#### Available records:

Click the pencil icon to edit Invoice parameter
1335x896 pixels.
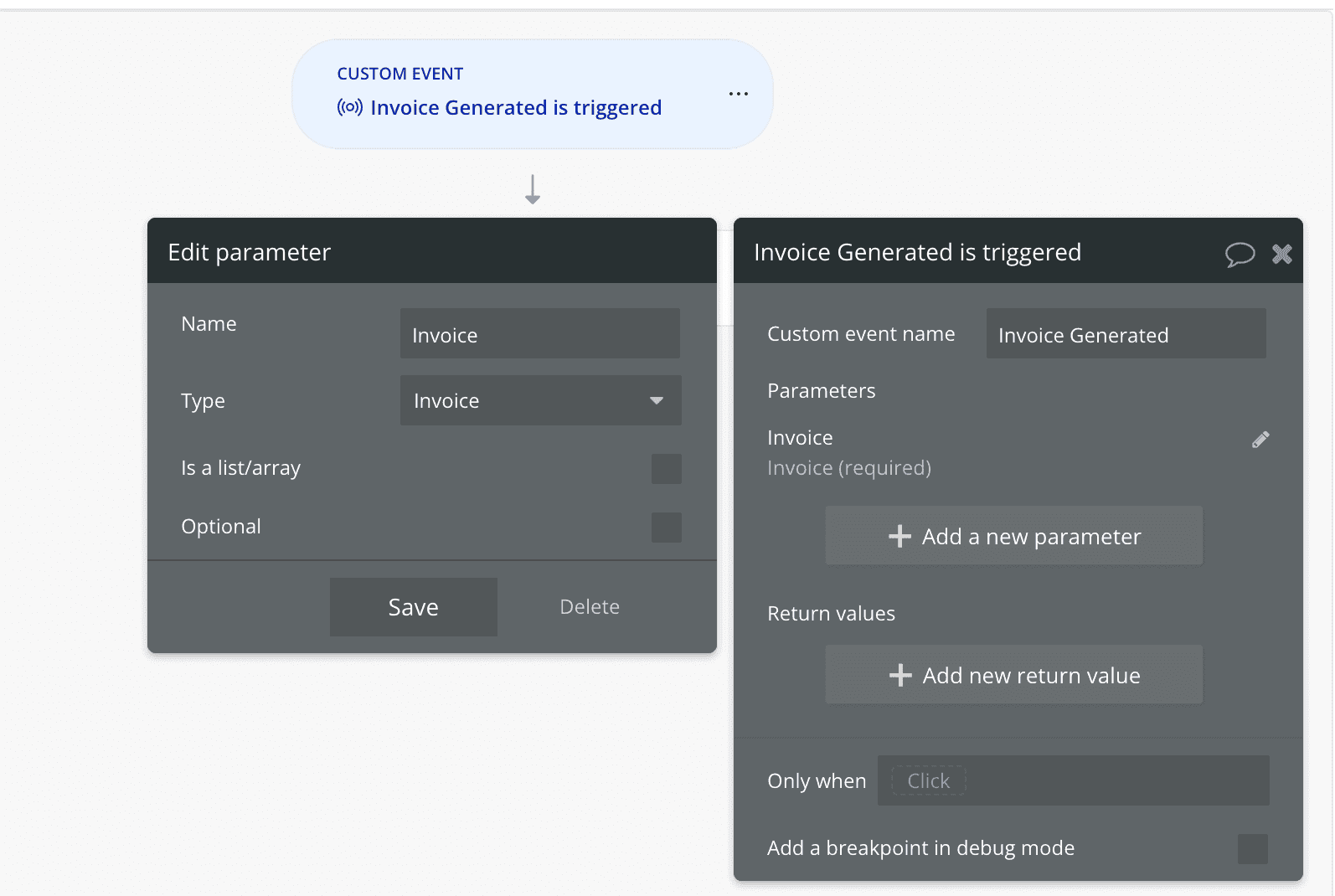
---
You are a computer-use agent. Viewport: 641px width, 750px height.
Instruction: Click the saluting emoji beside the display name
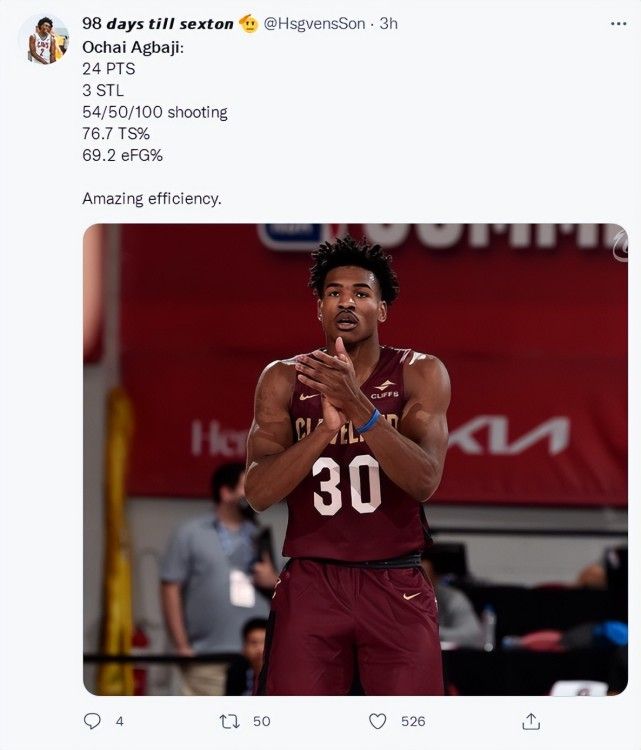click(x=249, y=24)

#### Problem to work on:
In the entries above, find the line holding "Click the pencil" and the line holding "1335x896 pixels.", then retype exactly those two lines and every line between them, and nothing else.

#### Answer section:
Click the pencil icon to edit Invoice parameter
1335x896 pixels.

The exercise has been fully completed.